El activista árabe Loay Alshareef, conocido por su labor en favor del diálogo entre el mundo árabe e Israel, alertó en Bruselas de que Europa «está manejando mal el problema del islamismo radical» y denunció la expansión de organizaciones extremistas amparadas por la corrección política y la ideología woke.
Según informó el medio Brussels Signal, Alshareef participó en un encuentro organizado por el European Jewish Congress, donde advirtió que «bajo la excusa del multiculturalismo y la tolerancia, Europa ha permitido el crecimiento de grupos radicales como los Hermanos Musulmanes«, prohibidos en países árabes como Arabia Saudí, Jordania o los Emiratos Árabes Unidos.
«Veo más radicales en Europa que en el mundo árabe», señaló el activista egipcio, que recordó haber presenciado banderas extremistas en mezquitas de Canadá —»algo impensable en los Emiratos»— y acusó a ciertos gobiernos europeos de «malinterpretar la libertad para tolerar la intolerancia«.
Alshareef, que recientemente intervino también en el Parlamento de los Países Bajos, afirmó que el islam radical «se aprovecha de las libertades liberales occidentales«, mientras las autoridades europeas mantienen una actitud complaciente. A su juicio, las políticas de inmigración descontrolada y la falta de supervisión educativa y religiosa han permitido «una penetración ideológica que amenaza la cohesión social y alimenta el antisemitismo«.

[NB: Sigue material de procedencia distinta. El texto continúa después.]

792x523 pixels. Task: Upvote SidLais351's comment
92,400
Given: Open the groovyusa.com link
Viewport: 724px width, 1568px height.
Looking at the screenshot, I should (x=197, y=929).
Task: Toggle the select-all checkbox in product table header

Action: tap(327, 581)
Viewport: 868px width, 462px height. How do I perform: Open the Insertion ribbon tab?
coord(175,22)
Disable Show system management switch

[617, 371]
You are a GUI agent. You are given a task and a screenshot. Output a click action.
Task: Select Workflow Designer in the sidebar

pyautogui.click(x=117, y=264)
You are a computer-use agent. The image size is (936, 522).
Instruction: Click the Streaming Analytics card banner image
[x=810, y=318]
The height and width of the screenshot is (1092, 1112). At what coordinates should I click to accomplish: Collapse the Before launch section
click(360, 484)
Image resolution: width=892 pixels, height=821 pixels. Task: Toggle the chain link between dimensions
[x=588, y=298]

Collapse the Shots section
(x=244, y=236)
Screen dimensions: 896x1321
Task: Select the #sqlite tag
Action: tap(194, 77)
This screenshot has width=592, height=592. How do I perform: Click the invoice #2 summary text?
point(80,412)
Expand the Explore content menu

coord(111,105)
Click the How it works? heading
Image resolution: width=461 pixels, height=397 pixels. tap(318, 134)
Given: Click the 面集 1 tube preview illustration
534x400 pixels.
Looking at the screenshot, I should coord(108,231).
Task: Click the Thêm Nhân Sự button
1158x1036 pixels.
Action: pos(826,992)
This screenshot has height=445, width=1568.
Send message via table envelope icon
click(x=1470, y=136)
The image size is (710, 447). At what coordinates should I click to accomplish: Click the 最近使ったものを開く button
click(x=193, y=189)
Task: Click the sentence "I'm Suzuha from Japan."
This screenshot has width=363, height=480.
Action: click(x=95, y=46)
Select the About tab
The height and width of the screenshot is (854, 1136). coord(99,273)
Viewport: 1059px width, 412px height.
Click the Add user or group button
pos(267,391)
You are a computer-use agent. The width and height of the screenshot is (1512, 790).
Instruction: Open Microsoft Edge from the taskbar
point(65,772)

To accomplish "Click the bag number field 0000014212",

El activista criticó además a los partidos europeos que «buscan el voto musulmán radical en lugar de defender la seguridad de sus ciudadanos», y consideró «insensata» la decisión de varios gobiernos de reconocer el Estado palestino tras los ataques terroristas del 7 de octubre de 2023. «Eso fue premiar a Hamás después de un acto de barbarie», sentenció.
Alshareef instó a los líderes de la Unión Europea a reforzar los controles migratorios, revisar los contenidos educativos y combatir la radicalización en las mezquitas. También pidió un mayor control de las redes sociales, que —según dijo— «han servido de plataforma para el reclutamiento y la difusión del odio religioso».
«La demografía de Europa está cambiando para peor», advirtió. «Hay más radicales que nunca, y muchos políticos prefieren mirar hacia otro lado». El activista egipcio reivindicó la necesidad de «revisar honestamente la historia y reconocer los errores propios», al tiempo que destacó el ejemplo de los países del Golfo que han «tomado medidas firmes contra el extremismo y en favor de la paz«.
También elogió los Acuerdos de Abraham como modelo de reconciliación y subrayó que Europa «debe aprender del mundo árabe moderado» en su lucha contra el fanatismo religioso. Alshareef concluyó advirtiendo de una «alianza ideológica entre islamistas radicales y la izquierda woke europea«, que —según dijo— «ha debilitado la identidad de Europa y socavado la defensa de Israel y de las democracias occidentales».